The effect of single administration of intravenous ketamine augmentation on suicidal ideation in treatment-resistant unipolar depression: results from a randomized double-blind study
A. Feeney, R. Hock, Marlene P. Freeman, M. Flynn, B. Hoeppner, D. Iosifescu, M. Trivedi, G. Sanacora, S. Mathew, C. Debattista, D. Ionescu, M. Fava, G. Papakostas
European Neuropsychopharmacology June 2, 2021 DOI: 10.1016/j.euroneuro.2021.04.024 via Semantic Scholar
Summary
A single intravenous infusion of ketamine may reduce suicidal ideation in patients with treatment-resistant depression for up to 30 days, but early effects diminish rapidly. In a double-blind randomized trial, 40 patients received ketamine and 16 received midazolam placebo; all had clinically significant suicidal ideation at baseline. By day 30, the ketamine group had a lower mean suicide score (2.03) than the placebo group (3.00). However, among those whose suicidal ideation initially resolved by day 3, there was no significant difference between groups in later scores. Recurrence of suicidal ideation was common in both groups.
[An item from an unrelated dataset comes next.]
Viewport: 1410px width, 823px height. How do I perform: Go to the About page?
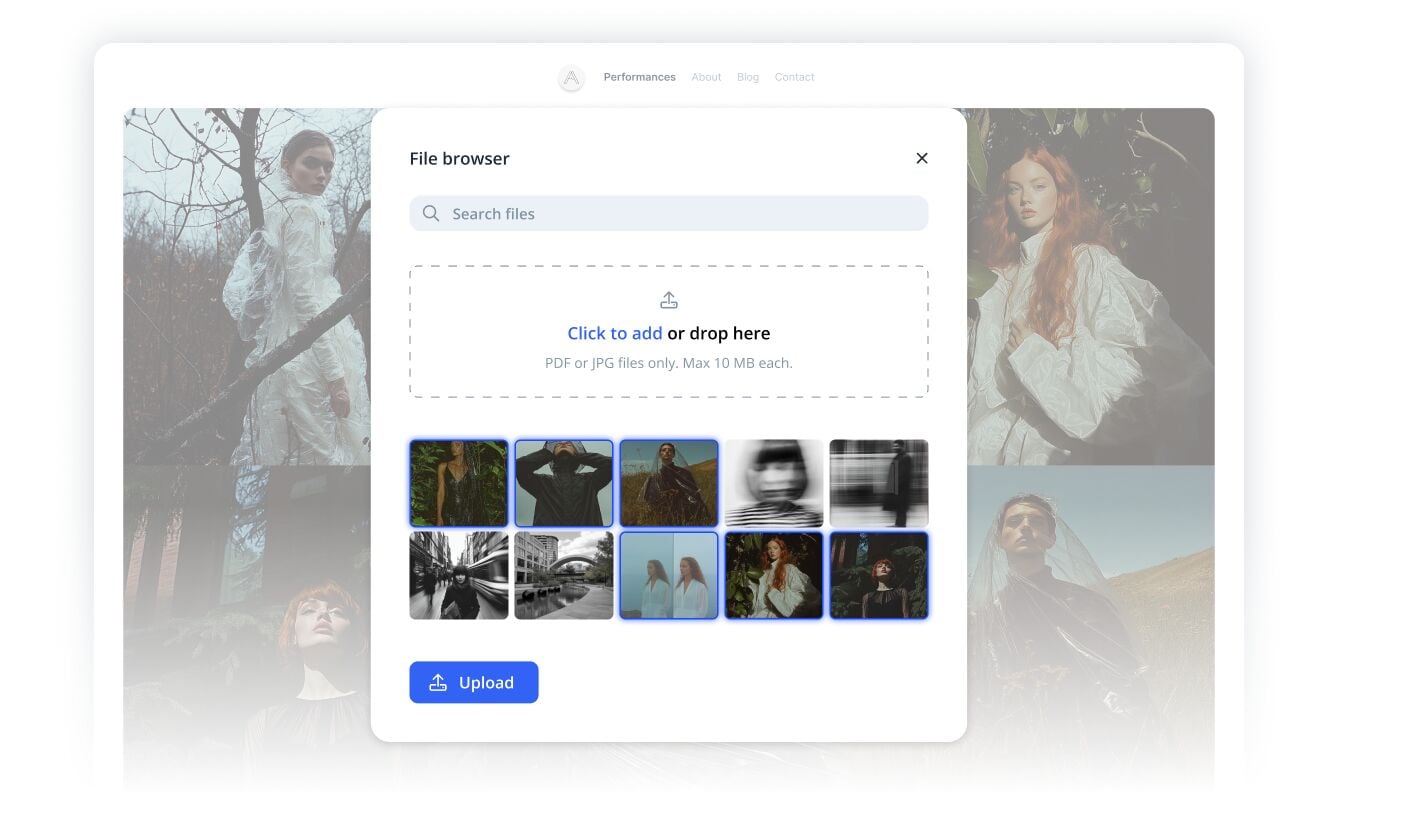point(706,77)
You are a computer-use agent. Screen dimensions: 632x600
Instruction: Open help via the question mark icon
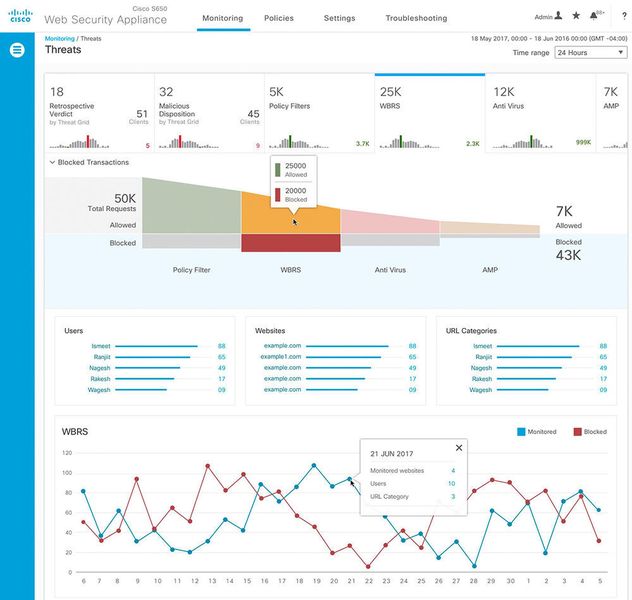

The findings suggest a possible role for ketamine as an adjunct to standard treatments.
Study at a glance
| Characteristics | Randomized controlled trial Double-blind Peer reviewed |
|---|---|
| Sample size | 56 |
| Population | Patients with treatment-resistant depression and clinically significant suicidal ideation |
| Keywords | Medicine Psychology |
| Citations | 33 |
| Registration | NCT01920555 |
| Key finding | A single intravenous ketamine infusion was associated with lower suicidal ideation scores at 30 days compared to midazolam placebo, but early anti-suicidal effects diminished rapidly and recurrence was common. |
Abstract
This study aimed to assess the effect of a single infusion of intravenous (IV) ketamine on suicidal ideation in patients with treatment-resistant depression (TRD). Patients with TRD were randomized in a double-blind fashion to a single infusion of IV ketamine or IV midazolam placebo. Suicidal ideation was measured using the Montgomery-Asberg Depression Rating Scale (MADRS) suicide item at 3, 5, 7, 14 and 30 days post infusion. Clinically significant suicidal ideation was defined as a MADRS suicide item score ≥2. Forty patients who received IV ketamine and 16 who received IV midazolam had suicide item scores of ≥2 at baseline (IV ketamine group mean 2.90±0.74; IV midazolam group 2.69±0.70). The mean suicide scores of these groups differed significantly from each other on day 30; the IV ketamine group had a lower mean score than controls (2.03±1.59 vs. 3.00±1.41, t-test p=0.049; Hedges’ g 0.71). Among patients with a suicide score of ≥2 at baseline and <2 at day 3, the two groups did not differ significantly on mean scores changes at days 3, 5, 7, 14 or 30. Recurrence of suicidal ideation was extensive in both treatment groups. A single infusion of IV ketamine may reduce suicidal ideation in TRD out to 30 days post infusion, but early anti-suicidal effects appear to diminish rapidly. This post-hoc analysis was not powered to compare different doses of ketamine. A single infusion of IV ketamine might have a role as an adjunct to standard treatments in patients with TRD and suicidal ideation. Trial registration: NCT01920555.